Some notes on these two files: they are automatically generated when making unknown chains and are useful templates that can be used to regenerate a genesis.json. In this case, however, because all accounts happen to also be validators, the files are nearly identical. With a chain where some accounts are not validators, the accounts.csv will have more accounts than the validators.csv. The latter two rows in the validators.csv have one less token allocated compared to the same rows in the accounts.csv. This is because the 99999... column in the accounts.csv is the initial token allocation whereas in the validators.csv this number represent the number of tokens to bond. The third column in both the .csv's is the account name and should, but need not, match the moniker field in the config.toml. The latter two columns handle permissions, a topic dealt with elsewhere.

We're ready to go!

monax chains make myCustomChain --known --accounts /path/to/accounts.csv --validators /path/to/validators.csv

This will output a genesis.json to stdout, so we recommend adding >> genesis.json to the end of the above command.

Finally, distribute this genesis.json to two validators who will be participating in the chain. They should also make one and confirm that it is identical.

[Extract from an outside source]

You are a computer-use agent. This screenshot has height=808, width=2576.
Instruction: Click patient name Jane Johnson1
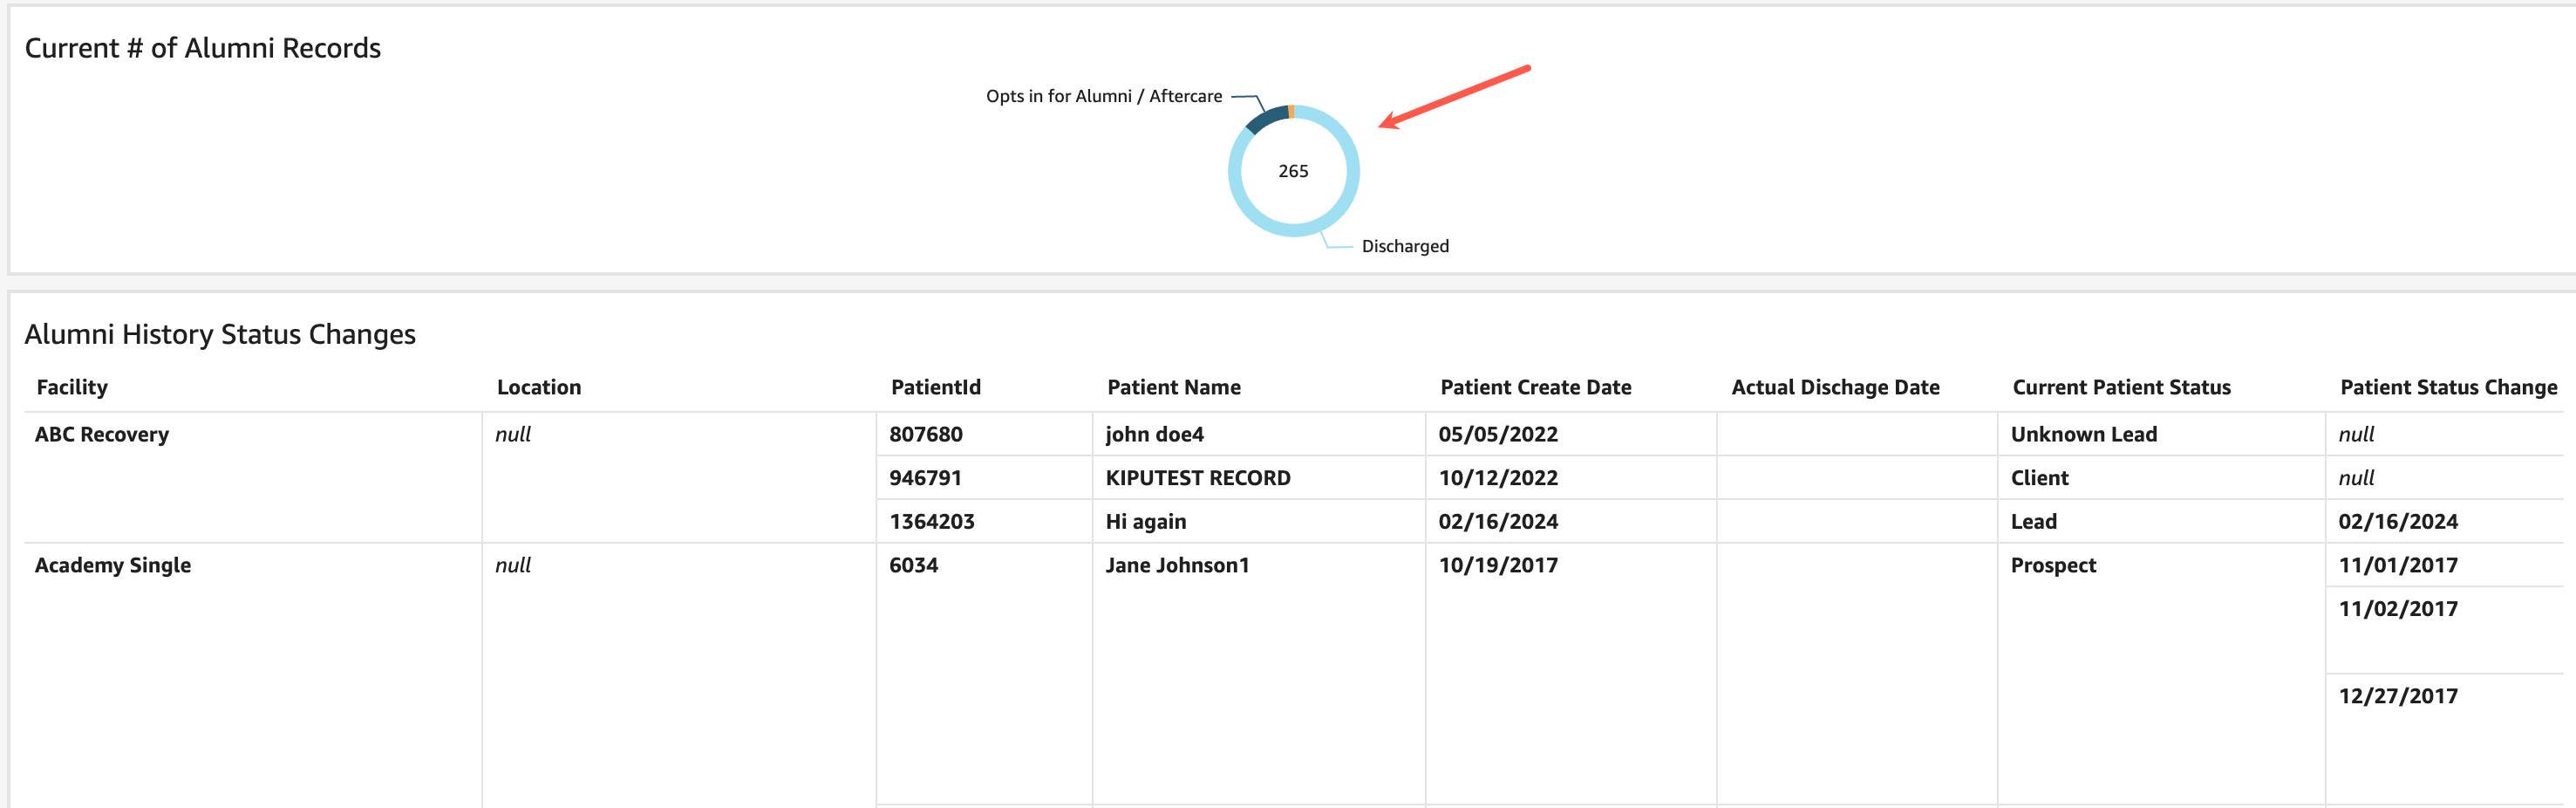[x=1177, y=565]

Step 3: Sort the config.toml

With the exception of known chains (this tutorial), the monax chains make command automatically makes a config.toml for each account. The moniker field for each account willtake on the name of the account. Optionally, the --seeds-ip flag will take a csv string of IP:PORT combinations and is used to point your consensus engine to the peers it should connect into. Review the advanced chain deploying tutorial for more information.

Since we used monax chains make rather than (ideally, and in later versions) monax keys gen to make a key for each participant, they will each have an existing config.toml. At this point, admin_alice (the Full Account administrator) will provide his or her public IP address to the validators. Each user should now edit their config.toml to have the moniker field with their respective account names, while validator_bob and validator_charlie should edit seeds = "IP-OF-ALICE:46656".

At this point, each user should have, on their own machine:

  • keys service running, with one key in it
  • the key saved (exported) to host
  • a directory with each: priv_validator.json, config.toml, and genesis.json

For the next step, we are assuming that each user has the files in a directory like so:

~/.monax/chains/myCustomChain/admin_alice
~/.monax/chains/myCustomChain/validator_bob
~/.monax/chains/myCustomChain/validator_charlie

on their respective machines.

Step 4: Instantiate the chain

Given the directory structure above and a chain name of myCustomChain, each user runs:

monax chains start myCustomChain --init-dir ~/.monax/chain/myCustomChain/admin_alice
monax chains start myCustomChain --init-dir ~/.monax/chain/myCustomChain/validator_bob
monax chains start myCustomChain --init-dir ~/.monax/chain/myCustomChain/validator_charlie

in that order (well, as long as admin_alice is run first). What will happen is that once admin_alice is up and running, each validator_, will, when started, "dial-in" to connect to admin_alice.

And there you have it; a custom chain built using pre-generated keys!